Seed World

USDA Greenlights Bioengineered Hemp with Enhanced Medicinal Properties

hemp, plant, leaf
CBG is a more costly compound to produce compared to other cannabinoids.

Badger G boasts increased levels of therapeutic CBG while minimizing psychoactive THC, promising advances in medical treatments without regulatory hurdles.

The U.S. Department of Agriculture (USDA) recently approved the cultivation of bioengineered hemp, known as Badger G, which has been genetically modified to increase levels of medicinal ingredients while reducing psychoactive compounds. The Animal and Plant Health Inspection Service (APHIS) concluded that this enhanced hemp variety is unlikely to pose a greater plant pest risk compared to traditionally cultivated plants.

Developed by scientists at the Wisconsin Crop Innovation Center at the University of Wisconsin, Badger G is characterized by elevated levels of cannabigerol (CBG), a cannabinoid known for its therapeutic properties. Unlike the more commonly regulated cannabinoids, CBG has shown potential benefits in treating conditions such as glaucoma, inflammatory bowel disease, and Huntington’s disease.

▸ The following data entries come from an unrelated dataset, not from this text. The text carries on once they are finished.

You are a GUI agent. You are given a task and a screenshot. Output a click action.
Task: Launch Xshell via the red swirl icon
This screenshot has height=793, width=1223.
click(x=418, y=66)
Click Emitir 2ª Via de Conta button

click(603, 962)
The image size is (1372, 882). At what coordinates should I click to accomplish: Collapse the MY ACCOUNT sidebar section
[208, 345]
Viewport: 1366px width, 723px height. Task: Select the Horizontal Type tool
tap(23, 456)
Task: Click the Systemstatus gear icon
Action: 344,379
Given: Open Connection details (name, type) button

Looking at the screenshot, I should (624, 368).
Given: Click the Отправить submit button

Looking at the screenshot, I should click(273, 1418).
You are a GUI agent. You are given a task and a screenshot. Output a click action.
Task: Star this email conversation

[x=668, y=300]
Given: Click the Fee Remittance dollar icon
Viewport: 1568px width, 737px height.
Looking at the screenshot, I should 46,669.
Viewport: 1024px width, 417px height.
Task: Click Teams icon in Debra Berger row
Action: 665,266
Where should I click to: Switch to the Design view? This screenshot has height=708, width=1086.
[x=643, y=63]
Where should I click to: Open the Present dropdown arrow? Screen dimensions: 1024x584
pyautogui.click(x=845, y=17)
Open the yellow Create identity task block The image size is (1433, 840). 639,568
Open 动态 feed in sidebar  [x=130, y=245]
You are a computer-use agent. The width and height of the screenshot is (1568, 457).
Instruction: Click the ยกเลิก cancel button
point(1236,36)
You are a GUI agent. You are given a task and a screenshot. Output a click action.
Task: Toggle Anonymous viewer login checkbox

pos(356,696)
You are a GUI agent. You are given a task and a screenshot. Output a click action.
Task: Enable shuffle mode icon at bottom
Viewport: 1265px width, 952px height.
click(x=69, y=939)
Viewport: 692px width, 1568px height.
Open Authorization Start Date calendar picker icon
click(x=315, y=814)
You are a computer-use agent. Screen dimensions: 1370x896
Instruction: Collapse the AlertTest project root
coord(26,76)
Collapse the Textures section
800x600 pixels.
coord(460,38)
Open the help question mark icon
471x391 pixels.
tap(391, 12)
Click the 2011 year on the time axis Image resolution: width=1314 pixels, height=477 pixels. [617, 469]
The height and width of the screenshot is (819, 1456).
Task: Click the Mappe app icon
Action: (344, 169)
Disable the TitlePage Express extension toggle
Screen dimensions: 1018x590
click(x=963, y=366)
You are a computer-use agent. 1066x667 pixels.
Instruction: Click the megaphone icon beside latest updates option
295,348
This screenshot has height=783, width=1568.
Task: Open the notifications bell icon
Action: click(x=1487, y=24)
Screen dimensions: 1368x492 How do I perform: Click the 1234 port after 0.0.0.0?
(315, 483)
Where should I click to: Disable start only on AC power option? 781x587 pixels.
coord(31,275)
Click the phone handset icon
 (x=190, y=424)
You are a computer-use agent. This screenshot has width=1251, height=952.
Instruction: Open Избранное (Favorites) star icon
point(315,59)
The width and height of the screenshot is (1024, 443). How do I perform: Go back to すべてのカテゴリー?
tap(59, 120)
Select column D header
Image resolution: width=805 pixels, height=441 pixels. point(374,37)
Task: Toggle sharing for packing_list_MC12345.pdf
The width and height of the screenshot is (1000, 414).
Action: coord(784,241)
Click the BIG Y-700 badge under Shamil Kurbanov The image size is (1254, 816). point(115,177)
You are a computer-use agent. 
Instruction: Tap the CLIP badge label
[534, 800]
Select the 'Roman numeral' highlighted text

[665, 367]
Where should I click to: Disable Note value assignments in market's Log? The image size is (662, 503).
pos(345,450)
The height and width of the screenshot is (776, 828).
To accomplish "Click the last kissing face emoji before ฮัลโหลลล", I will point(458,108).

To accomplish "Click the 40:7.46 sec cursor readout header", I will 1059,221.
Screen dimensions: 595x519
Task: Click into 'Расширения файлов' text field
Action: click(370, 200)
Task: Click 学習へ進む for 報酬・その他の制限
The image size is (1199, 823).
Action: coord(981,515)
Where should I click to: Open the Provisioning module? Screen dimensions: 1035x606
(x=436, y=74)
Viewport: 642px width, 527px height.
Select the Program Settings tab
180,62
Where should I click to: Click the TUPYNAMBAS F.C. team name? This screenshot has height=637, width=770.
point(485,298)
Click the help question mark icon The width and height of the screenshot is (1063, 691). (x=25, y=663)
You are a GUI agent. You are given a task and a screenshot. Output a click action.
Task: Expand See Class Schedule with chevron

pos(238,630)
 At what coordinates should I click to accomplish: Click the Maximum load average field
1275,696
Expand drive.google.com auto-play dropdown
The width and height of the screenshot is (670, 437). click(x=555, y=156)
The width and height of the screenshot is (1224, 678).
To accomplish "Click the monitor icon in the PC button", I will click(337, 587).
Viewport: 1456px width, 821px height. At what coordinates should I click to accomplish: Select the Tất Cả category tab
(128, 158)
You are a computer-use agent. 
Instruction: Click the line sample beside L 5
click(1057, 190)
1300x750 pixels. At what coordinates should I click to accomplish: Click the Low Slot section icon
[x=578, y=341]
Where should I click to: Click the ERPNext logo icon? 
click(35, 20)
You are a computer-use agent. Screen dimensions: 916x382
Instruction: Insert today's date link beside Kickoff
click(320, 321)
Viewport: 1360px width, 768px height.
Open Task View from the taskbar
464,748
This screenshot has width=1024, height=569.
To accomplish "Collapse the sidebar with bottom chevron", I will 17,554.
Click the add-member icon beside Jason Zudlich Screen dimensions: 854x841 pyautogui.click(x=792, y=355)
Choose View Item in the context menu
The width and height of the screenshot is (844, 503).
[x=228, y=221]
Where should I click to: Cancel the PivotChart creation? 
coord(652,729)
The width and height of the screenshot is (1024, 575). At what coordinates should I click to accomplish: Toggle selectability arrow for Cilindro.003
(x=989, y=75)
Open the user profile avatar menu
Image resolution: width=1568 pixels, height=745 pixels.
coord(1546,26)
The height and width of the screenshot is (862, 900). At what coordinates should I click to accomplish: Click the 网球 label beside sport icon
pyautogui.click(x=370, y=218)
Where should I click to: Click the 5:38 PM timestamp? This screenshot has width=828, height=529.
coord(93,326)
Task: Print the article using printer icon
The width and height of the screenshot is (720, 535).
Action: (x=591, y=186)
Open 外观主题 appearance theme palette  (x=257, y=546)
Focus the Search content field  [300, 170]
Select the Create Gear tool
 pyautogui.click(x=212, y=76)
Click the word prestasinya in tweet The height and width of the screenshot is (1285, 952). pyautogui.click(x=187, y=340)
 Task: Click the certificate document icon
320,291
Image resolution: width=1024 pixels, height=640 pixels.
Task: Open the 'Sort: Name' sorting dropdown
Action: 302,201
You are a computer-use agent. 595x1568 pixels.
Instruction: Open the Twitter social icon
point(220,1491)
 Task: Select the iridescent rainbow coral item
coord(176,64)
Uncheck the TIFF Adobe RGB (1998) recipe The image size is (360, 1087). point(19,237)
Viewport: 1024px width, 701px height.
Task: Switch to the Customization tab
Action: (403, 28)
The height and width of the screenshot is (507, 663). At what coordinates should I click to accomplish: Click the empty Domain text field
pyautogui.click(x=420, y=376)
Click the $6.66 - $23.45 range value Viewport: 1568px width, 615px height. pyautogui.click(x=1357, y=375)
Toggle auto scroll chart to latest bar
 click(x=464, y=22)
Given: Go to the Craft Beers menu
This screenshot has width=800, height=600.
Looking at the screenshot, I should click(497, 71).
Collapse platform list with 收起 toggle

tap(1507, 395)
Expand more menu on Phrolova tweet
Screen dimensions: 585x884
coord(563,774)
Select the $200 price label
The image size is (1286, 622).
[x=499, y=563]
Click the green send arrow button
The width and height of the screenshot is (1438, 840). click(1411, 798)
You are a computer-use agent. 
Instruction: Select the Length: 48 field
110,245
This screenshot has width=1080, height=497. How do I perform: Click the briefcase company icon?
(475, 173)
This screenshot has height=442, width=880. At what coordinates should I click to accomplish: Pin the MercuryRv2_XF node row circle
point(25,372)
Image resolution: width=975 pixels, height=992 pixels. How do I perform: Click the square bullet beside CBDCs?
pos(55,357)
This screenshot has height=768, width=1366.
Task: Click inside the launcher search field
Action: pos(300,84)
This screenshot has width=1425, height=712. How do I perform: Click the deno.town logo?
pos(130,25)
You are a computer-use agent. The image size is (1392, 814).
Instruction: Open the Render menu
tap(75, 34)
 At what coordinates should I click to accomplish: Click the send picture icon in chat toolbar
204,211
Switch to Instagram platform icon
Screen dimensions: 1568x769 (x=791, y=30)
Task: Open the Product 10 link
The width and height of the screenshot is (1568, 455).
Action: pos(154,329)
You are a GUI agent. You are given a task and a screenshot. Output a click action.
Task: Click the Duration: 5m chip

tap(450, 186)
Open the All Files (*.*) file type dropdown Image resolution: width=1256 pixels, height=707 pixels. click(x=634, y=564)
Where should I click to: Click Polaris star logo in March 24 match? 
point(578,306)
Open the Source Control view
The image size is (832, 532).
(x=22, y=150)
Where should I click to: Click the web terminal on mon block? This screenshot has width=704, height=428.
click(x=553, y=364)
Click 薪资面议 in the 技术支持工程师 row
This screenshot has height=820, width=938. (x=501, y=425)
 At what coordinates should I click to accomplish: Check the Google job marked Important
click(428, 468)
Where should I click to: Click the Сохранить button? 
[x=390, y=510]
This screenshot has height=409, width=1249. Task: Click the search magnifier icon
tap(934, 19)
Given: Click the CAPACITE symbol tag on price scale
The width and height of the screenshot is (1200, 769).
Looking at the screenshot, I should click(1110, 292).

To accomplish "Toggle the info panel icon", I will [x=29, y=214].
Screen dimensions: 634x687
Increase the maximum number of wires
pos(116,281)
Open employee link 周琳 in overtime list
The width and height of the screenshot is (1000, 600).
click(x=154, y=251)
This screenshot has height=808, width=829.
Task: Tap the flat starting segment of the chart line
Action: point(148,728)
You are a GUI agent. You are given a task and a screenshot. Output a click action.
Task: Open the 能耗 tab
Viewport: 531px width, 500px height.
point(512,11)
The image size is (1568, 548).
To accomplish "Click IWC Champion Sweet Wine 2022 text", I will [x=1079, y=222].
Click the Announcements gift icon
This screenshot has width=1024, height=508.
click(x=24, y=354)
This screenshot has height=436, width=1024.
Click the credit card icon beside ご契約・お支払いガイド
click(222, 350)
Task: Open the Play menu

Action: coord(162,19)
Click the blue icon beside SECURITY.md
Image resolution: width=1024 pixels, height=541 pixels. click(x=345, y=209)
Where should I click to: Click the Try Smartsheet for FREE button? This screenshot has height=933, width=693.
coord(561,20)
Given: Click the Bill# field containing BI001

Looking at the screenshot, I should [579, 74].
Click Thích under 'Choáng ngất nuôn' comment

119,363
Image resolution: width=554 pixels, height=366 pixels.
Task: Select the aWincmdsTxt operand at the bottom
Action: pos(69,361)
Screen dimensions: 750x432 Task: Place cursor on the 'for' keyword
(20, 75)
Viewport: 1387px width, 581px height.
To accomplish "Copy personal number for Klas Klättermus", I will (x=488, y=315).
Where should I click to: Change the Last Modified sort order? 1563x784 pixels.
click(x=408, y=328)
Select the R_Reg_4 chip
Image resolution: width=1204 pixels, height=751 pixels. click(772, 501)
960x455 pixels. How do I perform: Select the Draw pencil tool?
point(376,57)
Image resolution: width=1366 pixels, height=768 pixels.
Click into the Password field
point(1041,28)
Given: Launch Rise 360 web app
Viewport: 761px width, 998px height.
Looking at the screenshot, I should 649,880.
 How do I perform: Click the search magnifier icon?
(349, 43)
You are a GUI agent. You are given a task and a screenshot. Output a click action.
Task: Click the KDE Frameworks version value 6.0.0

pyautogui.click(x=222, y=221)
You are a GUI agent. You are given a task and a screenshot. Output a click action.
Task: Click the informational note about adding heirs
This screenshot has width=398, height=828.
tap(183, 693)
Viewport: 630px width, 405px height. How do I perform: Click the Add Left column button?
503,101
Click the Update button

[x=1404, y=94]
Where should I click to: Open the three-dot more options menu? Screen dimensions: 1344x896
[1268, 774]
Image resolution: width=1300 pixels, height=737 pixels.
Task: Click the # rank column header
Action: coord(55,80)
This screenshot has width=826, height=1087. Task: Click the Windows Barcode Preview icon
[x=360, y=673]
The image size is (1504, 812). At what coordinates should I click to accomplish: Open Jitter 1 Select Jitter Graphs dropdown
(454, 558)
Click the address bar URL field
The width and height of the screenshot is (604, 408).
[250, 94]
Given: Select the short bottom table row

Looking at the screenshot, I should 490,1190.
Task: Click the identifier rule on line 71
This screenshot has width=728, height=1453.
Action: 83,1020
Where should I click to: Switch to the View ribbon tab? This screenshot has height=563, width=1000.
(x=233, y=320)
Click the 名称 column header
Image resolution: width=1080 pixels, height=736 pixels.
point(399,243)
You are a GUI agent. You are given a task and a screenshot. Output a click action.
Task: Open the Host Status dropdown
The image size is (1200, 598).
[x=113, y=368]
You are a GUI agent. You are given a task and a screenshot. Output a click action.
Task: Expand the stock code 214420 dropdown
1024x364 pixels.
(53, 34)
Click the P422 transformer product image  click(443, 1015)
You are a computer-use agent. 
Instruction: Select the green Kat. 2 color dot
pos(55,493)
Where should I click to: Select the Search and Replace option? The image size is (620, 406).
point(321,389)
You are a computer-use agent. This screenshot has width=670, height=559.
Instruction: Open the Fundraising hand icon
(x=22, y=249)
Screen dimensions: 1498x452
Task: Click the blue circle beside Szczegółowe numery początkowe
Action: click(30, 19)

CBG is a more costly compound to produce compared to other cannabinoids. The genetic modifications in Badger G also include the suppression of tetrahydrocannabinol (THC) and cannabidiol (CBD) production.

In addition to hemp, USDA-APHIS recently approved several other bioengineered crops, including:

  • Two varieties of camelina with enhanced seed oil quality.
  • Canola modified for herbicide resistance.
  • Canola and brown mustard engineered for improved product quality and herbicide resistance.
  • Soybean with altered product quality.
  • Potato modified for increased resistance to fungal diseases.

An APHIS news release said APHIS found these modified plants unlikely to pose an increased plant pest risk compared to other cultivated plants. As a result, they are not subject to regulation under 7 CFR part 340. From a plant pest risk perspective, APHIS said these modified plants may be safely grown and bred in the United States.